Reanimating the dead is, morally speaking, questionable behavior, which the film understands, because Mark Duplass says at one point: “What we’re doing is questionable.” But, you know, science? There is an interesting horror movie to be made about the ethics of reanimation, but that’s been done before. We don’t need to worry about ethics.
Olivia Wilde’s Zoe, by the way, has a recurring hellish nightmare about her past, and she believes in souls even though Mark Duplass’s Frank thinks this is stupid, also because science. So they don’t agree about that which should matter but doesn’t. This is a theme for The Lazarus Effect: every little detail that might have been worth returning to is abandoned completely.
Anyway shortly after the dog is brought to back to life, a pharmaceutical company arrives and they take everything away because money and universities and Big Pharma. This conflict lasts about one minute but then doesn’t matter.

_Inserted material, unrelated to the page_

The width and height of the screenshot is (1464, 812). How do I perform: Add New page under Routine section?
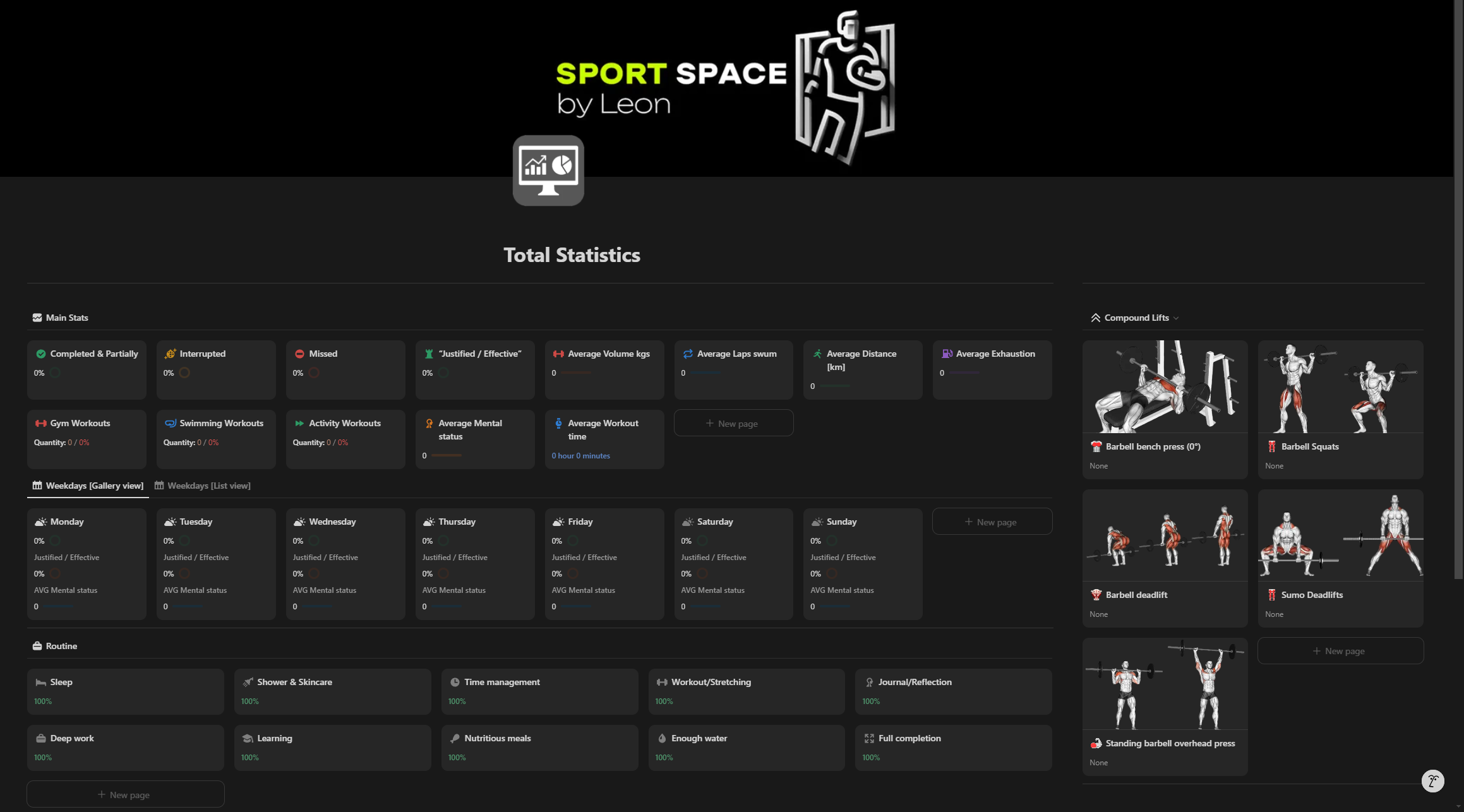125,794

After the doctor duo and their assistants (Evan Peters and Donald Glover) have it all stolen, they decide to recreate their experiment with the only thing they still have: one very large bag of Lazarus serum and the use of the lab and all its equipment. The dog thing fails but in the process Zoe dies of electrocution and Frank is so cut up about it that they fill her brain up with the serum and bingo she’s a zombie-super-demon from Zoe’s personal hell dream set upon terrorizing the remaining doctors in the lab.

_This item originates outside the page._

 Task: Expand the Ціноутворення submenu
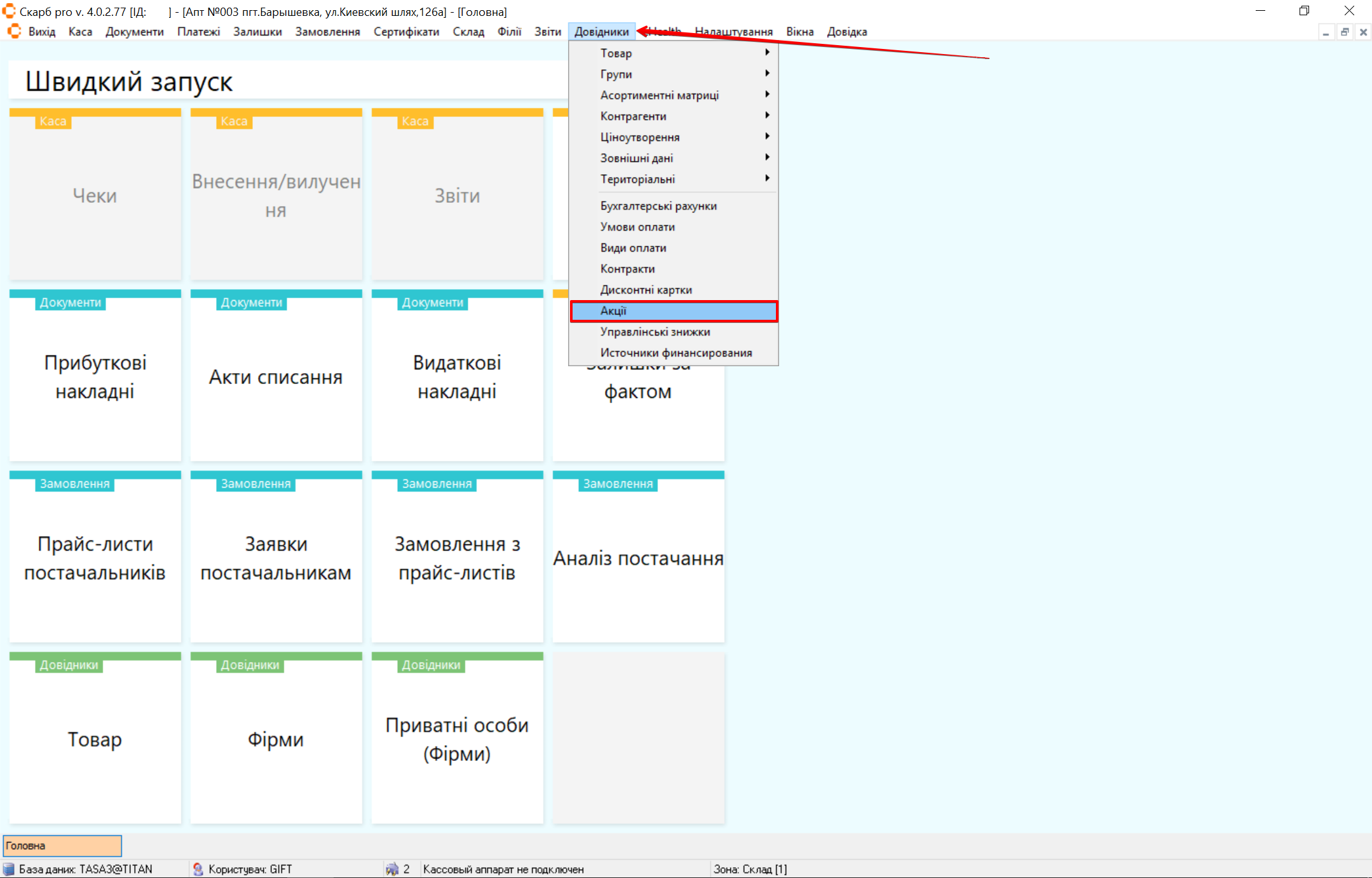tap(767, 137)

That’s what The Lazarus Effect is about, and it may even sound kind of interesting. It isn’t. It’s cliched and unsurprising at every moment. Even the gimmicks-like shooting the documentary footage or using the security camera POVs-amount to nothing other than adding that Paranormal Activity feel. A feel that has been ruined by the SIX PARANORMAL ACTIVITY MOVIES.
The Lazarus Effect is a scrap-heap film, pieced together with the tiny little bits of movie that seem like they work and when you step back and look at the whole, everything is nonsense. There was exactly enough quality footage created to make a successful trailer. They should have stopped there. The best thing about The Lazarus Effect is that its only 80 minutes long.